Rows from a dataset
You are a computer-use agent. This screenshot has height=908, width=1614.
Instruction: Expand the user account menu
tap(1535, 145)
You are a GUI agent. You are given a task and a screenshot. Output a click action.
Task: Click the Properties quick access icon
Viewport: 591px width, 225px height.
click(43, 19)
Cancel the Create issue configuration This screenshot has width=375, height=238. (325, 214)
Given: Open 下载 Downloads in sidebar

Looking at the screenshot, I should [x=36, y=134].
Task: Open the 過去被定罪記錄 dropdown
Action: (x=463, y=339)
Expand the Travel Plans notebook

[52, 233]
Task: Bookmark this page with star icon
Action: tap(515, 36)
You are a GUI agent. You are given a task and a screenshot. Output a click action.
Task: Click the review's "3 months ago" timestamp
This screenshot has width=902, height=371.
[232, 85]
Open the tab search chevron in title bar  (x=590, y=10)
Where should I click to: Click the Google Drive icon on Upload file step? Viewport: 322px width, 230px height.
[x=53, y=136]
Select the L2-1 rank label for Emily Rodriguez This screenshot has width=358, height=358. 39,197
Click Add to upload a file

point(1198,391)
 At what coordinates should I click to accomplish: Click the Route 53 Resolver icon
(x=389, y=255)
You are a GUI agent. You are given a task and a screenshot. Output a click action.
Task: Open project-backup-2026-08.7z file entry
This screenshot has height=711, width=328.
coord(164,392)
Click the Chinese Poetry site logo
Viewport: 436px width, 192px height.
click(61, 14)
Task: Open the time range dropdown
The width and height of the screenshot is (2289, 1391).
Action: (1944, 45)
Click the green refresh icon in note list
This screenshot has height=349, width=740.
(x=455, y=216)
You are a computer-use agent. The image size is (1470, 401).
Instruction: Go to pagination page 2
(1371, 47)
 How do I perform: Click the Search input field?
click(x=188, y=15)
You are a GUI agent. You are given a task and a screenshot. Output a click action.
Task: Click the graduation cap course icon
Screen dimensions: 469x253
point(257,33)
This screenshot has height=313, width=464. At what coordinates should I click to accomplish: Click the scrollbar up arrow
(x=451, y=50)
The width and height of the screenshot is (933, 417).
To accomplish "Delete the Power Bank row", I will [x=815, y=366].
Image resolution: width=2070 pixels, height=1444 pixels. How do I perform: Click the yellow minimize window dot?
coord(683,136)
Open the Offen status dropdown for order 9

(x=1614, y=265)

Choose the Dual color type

**Task statement:**
Retype the entries above without alteration, starting at the first line and ending at the line that contains "(x=451, y=50)", with both of those lines included.

**Answer to the exercise:**
You are a computer-use agent. This screenshot has height=908, width=1614.
Instruction: Expand the user account menu
tap(1535, 145)
You are a GUI agent. You are given a task and a screenshot. Output a click action.
Task: Click the Properties quick access icon
Viewport: 591px width, 225px height.
click(43, 19)
Cancel the Create issue configuration This screenshot has width=375, height=238. (325, 214)
Given: Open 下载 Downloads in sidebar

Looking at the screenshot, I should [x=36, y=134].
Task: Open the 過去被定罪記錄 dropdown
Action: (x=463, y=339)
Expand the Travel Plans notebook

[52, 233]
Task: Bookmark this page with star icon
Action: tap(515, 36)
You are a GUI agent. You are given a task and a screenshot. Output a click action.
Task: Click the review's "3 months ago" timestamp
This screenshot has width=902, height=371.
[232, 85]
Open the tab search chevron in title bar  (x=590, y=10)
Where should I click to: Click the Google Drive icon on Upload file step? Viewport: 322px width, 230px height.
[x=53, y=136]
Select the L2-1 rank label for Emily Rodriguez This screenshot has width=358, height=358. 39,197
Click Add to upload a file

point(1198,391)
 At what coordinates should I click to accomplish: Click the Route 53 Resolver icon
(x=389, y=255)
You are a GUI agent. You are given a task and a screenshot. Output a click action.
Task: Open project-backup-2026-08.7z file entry
This screenshot has height=711, width=328.
coord(164,392)
Click the Chinese Poetry site logo
Viewport: 436px width, 192px height.
click(61, 14)
Task: Open the time range dropdown
The width and height of the screenshot is (2289, 1391).
Action: (1944, 45)
Click the green refresh icon in note list
This screenshot has height=349, width=740.
(x=455, y=216)
You are a computer-use agent. The image size is (1470, 401).
Instruction: Go to pagination page 2
(1371, 47)
 How do I perform: Click the Search input field?
click(x=188, y=15)
You are a GUI agent. You are given a task and a screenshot. Output a click action.
Task: Click the graduation cap course icon
Screen dimensions: 469x253
point(257,33)
This screenshot has height=313, width=464. At what coordinates should I click to accomplish: Click the scrollbar up arrow
(x=451, y=50)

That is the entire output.